The original Enchanted was Disney sending itself up and it was kind of endearing. A Disney Princess comes to the real world and brings a little magic with her. The Central Park musical number was really good and did everything it was supposed to. At the end, Giselle gets the high-power New York lawyer Robert and his six-year-old daughter.
Sweet.
The sequel starts out by showing discontent with life in NYC. Giselle and Robert move to the New York suburb of Monroeville.
The family has all kinds of adjustment problems the new house is falling apart, the teenage girl, Morgan hates not being in New York, Robert hates commuting to the City for four hours on the train every day, Giselle doesn’t get along with the local school board queen. They have a newborn daughter who keeps them awake all night. Giselle makes a magic wish that everything be like it would have been in the happily ever after world of back home in a cartoon. Problem, she’s a stepmother. Naturally, she starts to turn wicked.
It was good or at least okay, but it had some fundamental problems. I am quite certain that its biggest was a script that was originally written in 2011.
When Enchanted first came out it was 2007, YouTube was only two years old, the closest thing most people had to a smartphone was a Blackberry, Baby Bush was still president and everybody knew that Hillary had the nomination sewn up. It was a different world. If this sequel had come out five years later, it would have been better as it was fifteen years was just too long of a wait for a sequel.
The story feels like events that should have been taking place five years later not, fifteen.
Morgan was supposed to be six or so in the original, fifteen years later she would be getting ready to graduate college, not having new-girl-at-high-school issues. In 2007 Amy Adams was 33 but had the kind of features that could make her look eight years younger.

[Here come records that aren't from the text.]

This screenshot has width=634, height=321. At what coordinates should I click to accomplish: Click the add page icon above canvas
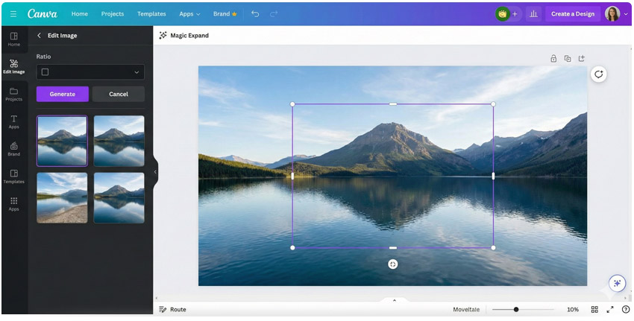click(582, 58)
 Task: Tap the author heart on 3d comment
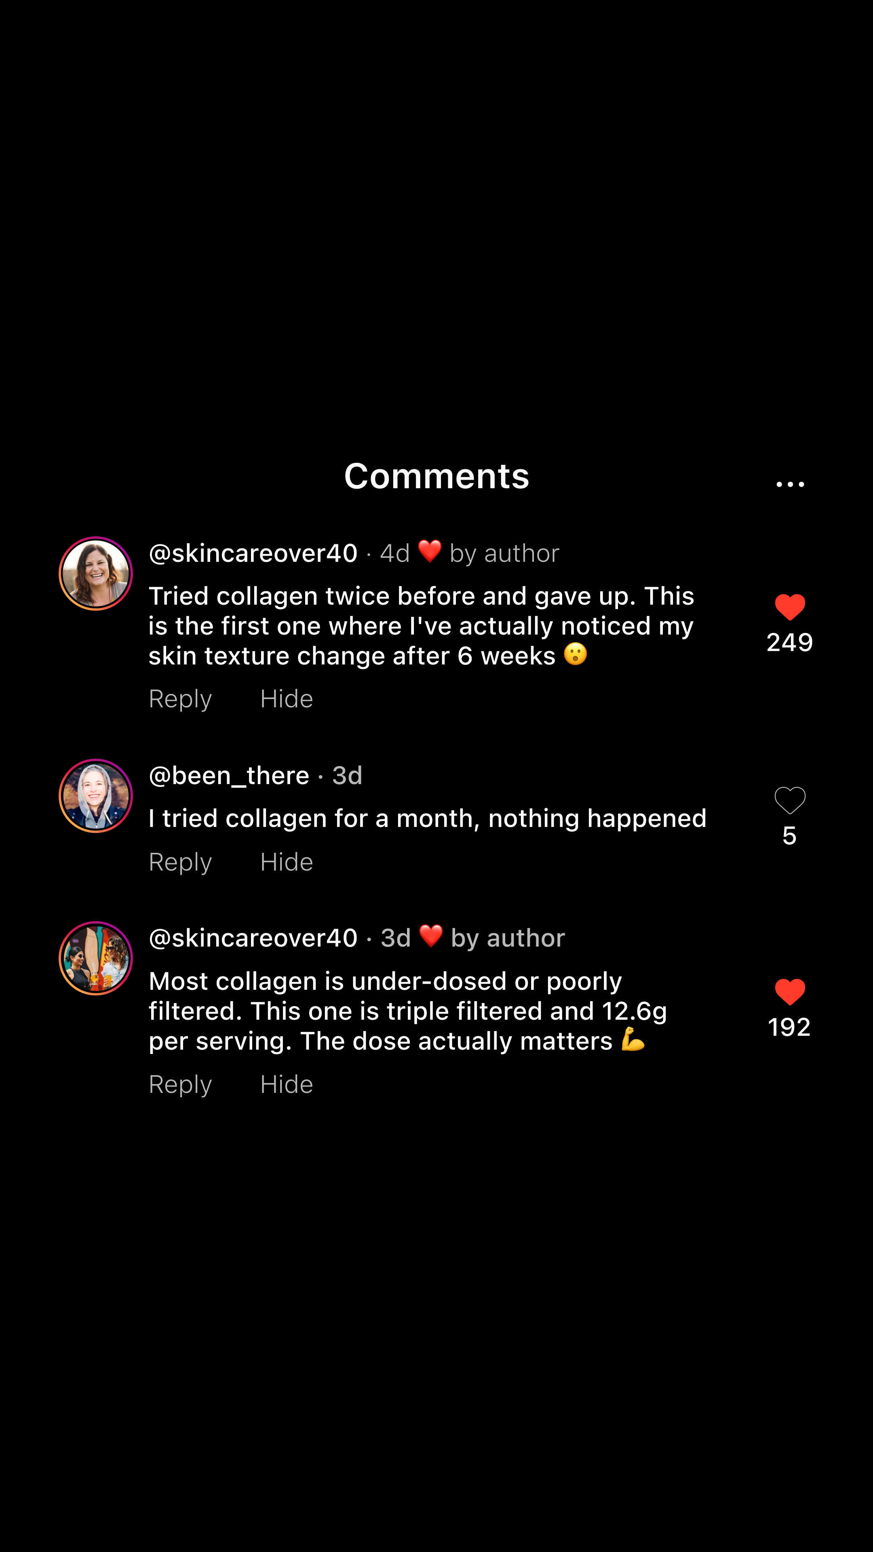pyautogui.click(x=431, y=936)
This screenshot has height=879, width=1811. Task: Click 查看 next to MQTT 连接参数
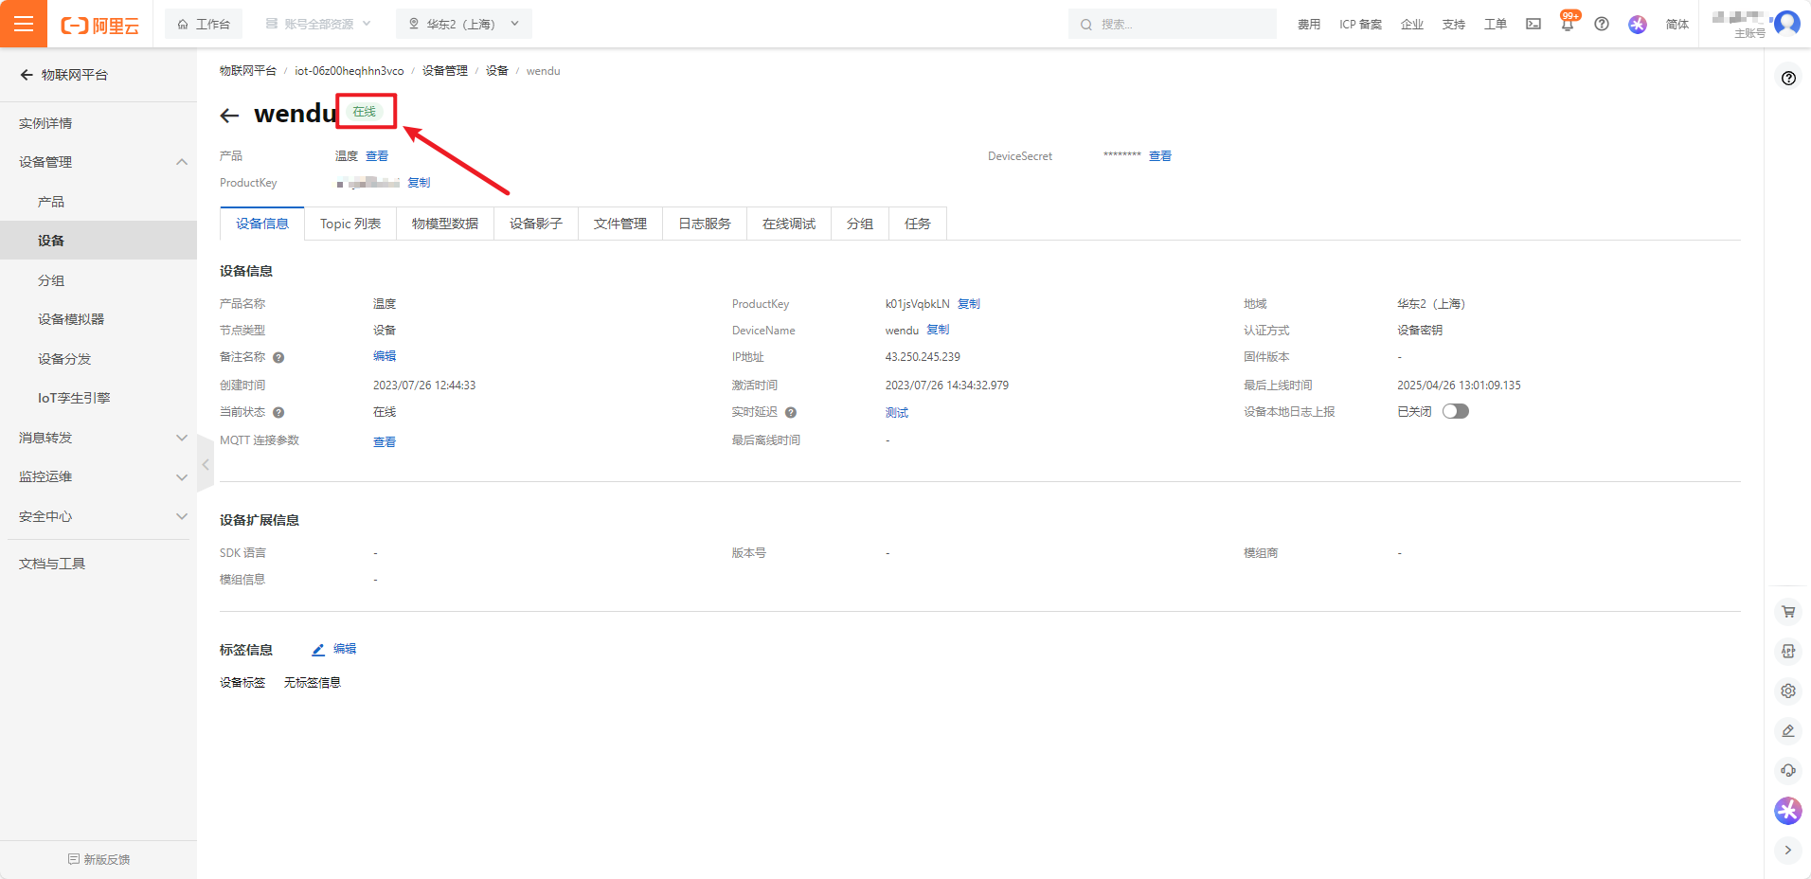coord(385,440)
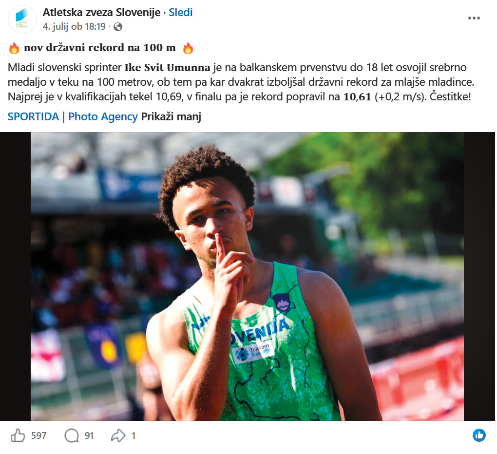
Task: Open the SPORTIDA | Photo Agency link
Action: pos(73,116)
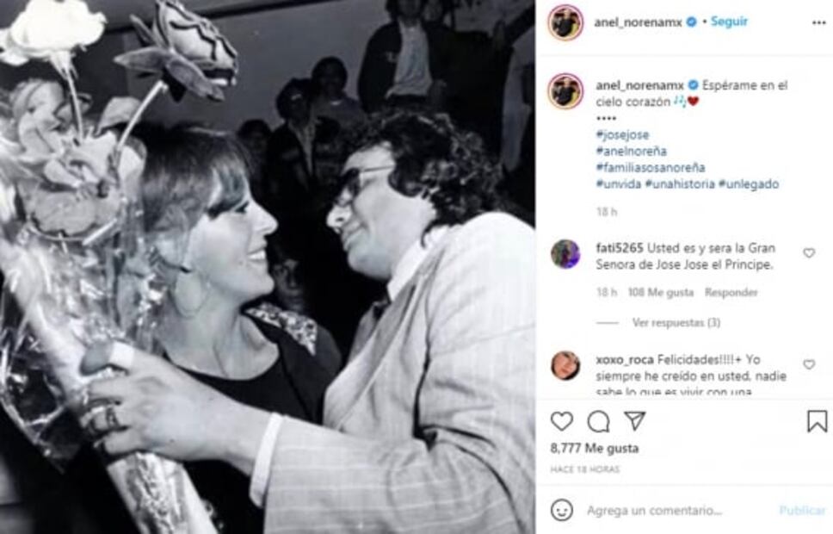Save the post with the bookmark icon

click(x=817, y=421)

But today she’s 48 and she just can’t carry a role of a woman who is in her mid-thirties. She’s a trouper, but she can’t do it.
Giselle has made some adjustments but is still too fairytale-airheaded for a woman who has lived in New York City for fifteen years. Again, it would work if only five years had passed, the same goes for the move to the suburbs. Patrick Dempsy has gone from 42 to 57 and it shows.
It had its pluses; the musical numbers were fine. The sight gags worked and the ending had a nice Gen-X touch. Instead of moving back to New York, Robert opened a local practice, Giselle learned to fit in with her community and so did Morgan because she had found a boyfriend. Of course, he’s black, it’s 2022.
Look it isn’t too hard to get past the inconsistencies in a film that at its core isn’t meant to be serious. It’s serviceable entertainment and if it happens to be playing at the in-laws during the holidays, you’ll be reasonably entertained by it, provided you don’t expect too much from it. Disenchanted isn’t Woke and it’s certainly head and shoulders above Hocus Pocus 2.
The Dark Herald Recommends with (limited) Confidence.